I’m an artist. For years it was all I wanted to do and while a lot of people hold artists in high regard, I was always a little more realistic about it, or at least that was what I thought. While I can see that artists have a unique ability, I always considered it pretty low on the social hierarchy. I’d say things like, “I’m an artist. In a survival situation I’d be one of the first ones eaten.” I suppose it’s a good thing not to think too highly of yourself, but it is not good to look down on something God gave you to make you unique.
On the other hand I’ve freelanced for people who thought paying me was optional, heard people say the phrase starving artist about a billion times as if it’s assumed we’ll be broke and our work only really becomes valuable when we die. If you don’t believe me look at poor Van Gogh, whose work now regularly sells for millions. He painted over 900 paintings in a ten year period, and died penniless having only sold one. While people may praise some artists to the heavens, they also further the belief that art is for an elite few. It’s enough to give a person a real inferiority complex.

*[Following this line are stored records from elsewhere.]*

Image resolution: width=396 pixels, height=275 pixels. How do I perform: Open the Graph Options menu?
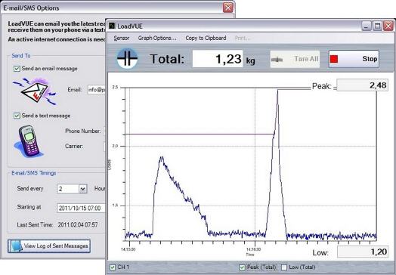click(x=157, y=38)
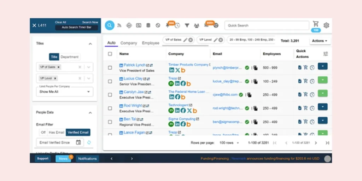This screenshot has width=362, height=181.
Task: Collapse the Titles section
Action: point(90,44)
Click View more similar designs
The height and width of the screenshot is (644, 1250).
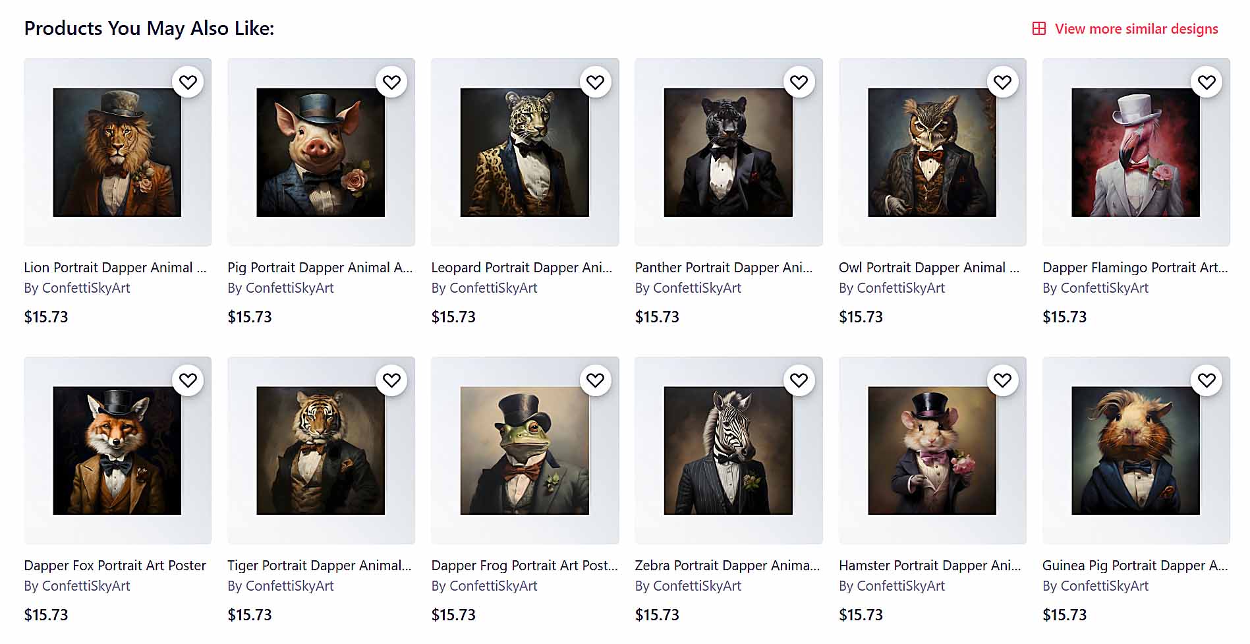click(1136, 29)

That’s exactly what happened to me, and it’s exactly what will happen to anyone who gets their self worth from the wrong source. One day in the depths of my struggles, I remembered that my self worth is not determined by the amount of art I sell or the money I earn for each piece. You see I am a follower of Jesus Christ, so any time I struggle with my own value, I need to do no more than look to the cross and see how much my Lord values me and the price He paid to save me. The day that I gave my gift of art to the Lord, something changed.

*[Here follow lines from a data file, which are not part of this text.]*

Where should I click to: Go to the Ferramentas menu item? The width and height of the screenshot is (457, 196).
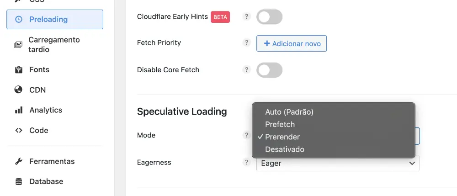click(52, 161)
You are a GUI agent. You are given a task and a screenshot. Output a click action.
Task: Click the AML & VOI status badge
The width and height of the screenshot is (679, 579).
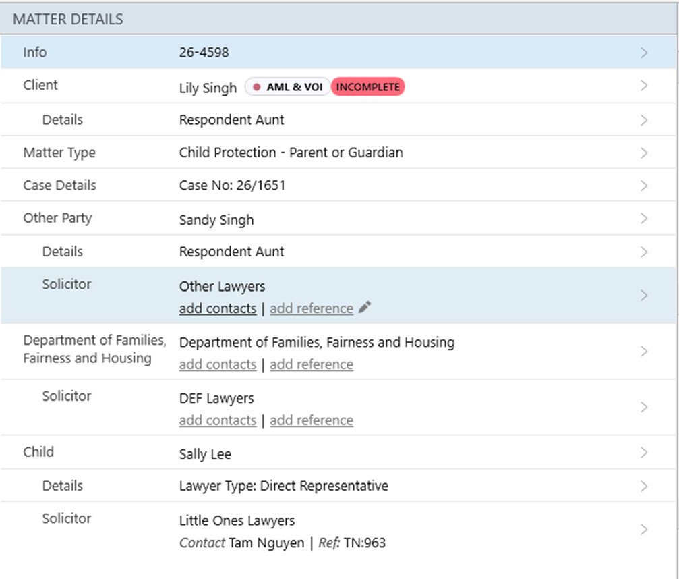[288, 87]
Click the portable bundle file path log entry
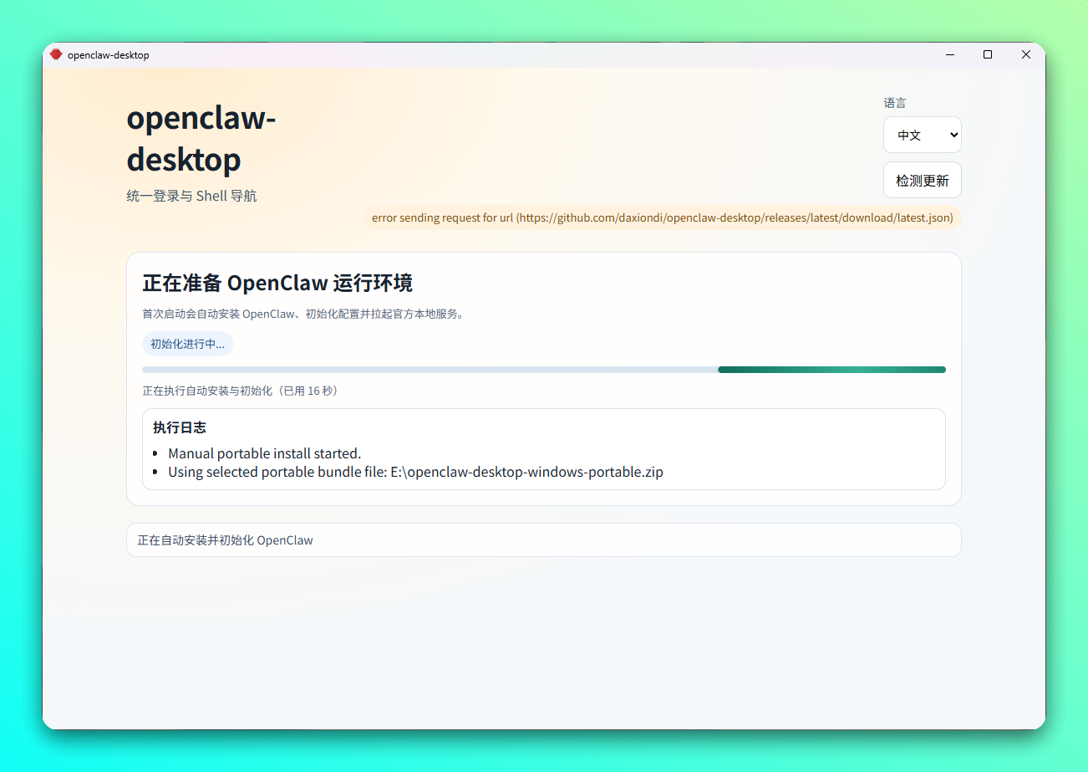This screenshot has height=772, width=1088. (415, 472)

I saw my gift as useful for more than just making pretty pictures or ads to make people buy things they don’t really need. I saw painting as more than just slapping paint on a canvas. I began to realize that I was really taking complex chemicals and manipulating them in such a way that they absorbed and reflected parts of the light spectrum. I’m a light bender. I take a piece of white canvas that reflects the entire spectrum of light and adjust it until it reflects the image that otherwise would only exist in my mind or even better in the heart of God. I have been given the power by my creator to bend light into stories, into ideas. I bend the light of God’s promise into images with the ability to touch hearts and lives and while some may put this power to use for less than honorable means, I have submitted my gift to God. I bend the light to tell his story, bending the light to reveal His glory and while it maybe but a pale reflection, through His power it works His purposes—purposes at times beyond what my eyes can see.
Light moves far and fast and it shines broad and bright and when I bend it, I don’t always know where it will go or what it will illuminate. I have to trust the source of the light for that, constantly reminding myself that I am not the light. I am the light bender. I bent the light and it brightened a dark spot in someone’s heart. I bent the light and someone saw a dead end in their path and the need to turn around. I bent the light and someone saw a nasty presence hiding deep within their soul, but more than that, the light drove it out. I bent the light and it showed someone a new path and for others confirmed and brightened the path they were already on. I bent the light and someone saw something they’d never seen before. I bent the light and someone saw the path beyond their obstacle and the hope beyond their circumstance. I’ve bent the light and it’s made them see that they too want to bend the light. Sometimes when I bend the light just right, people see the light of the world, they see Jesus, with arms wide open and His light goes on in their hearts and he lights them from the inside out.
I’m not the light… I’m the light bender.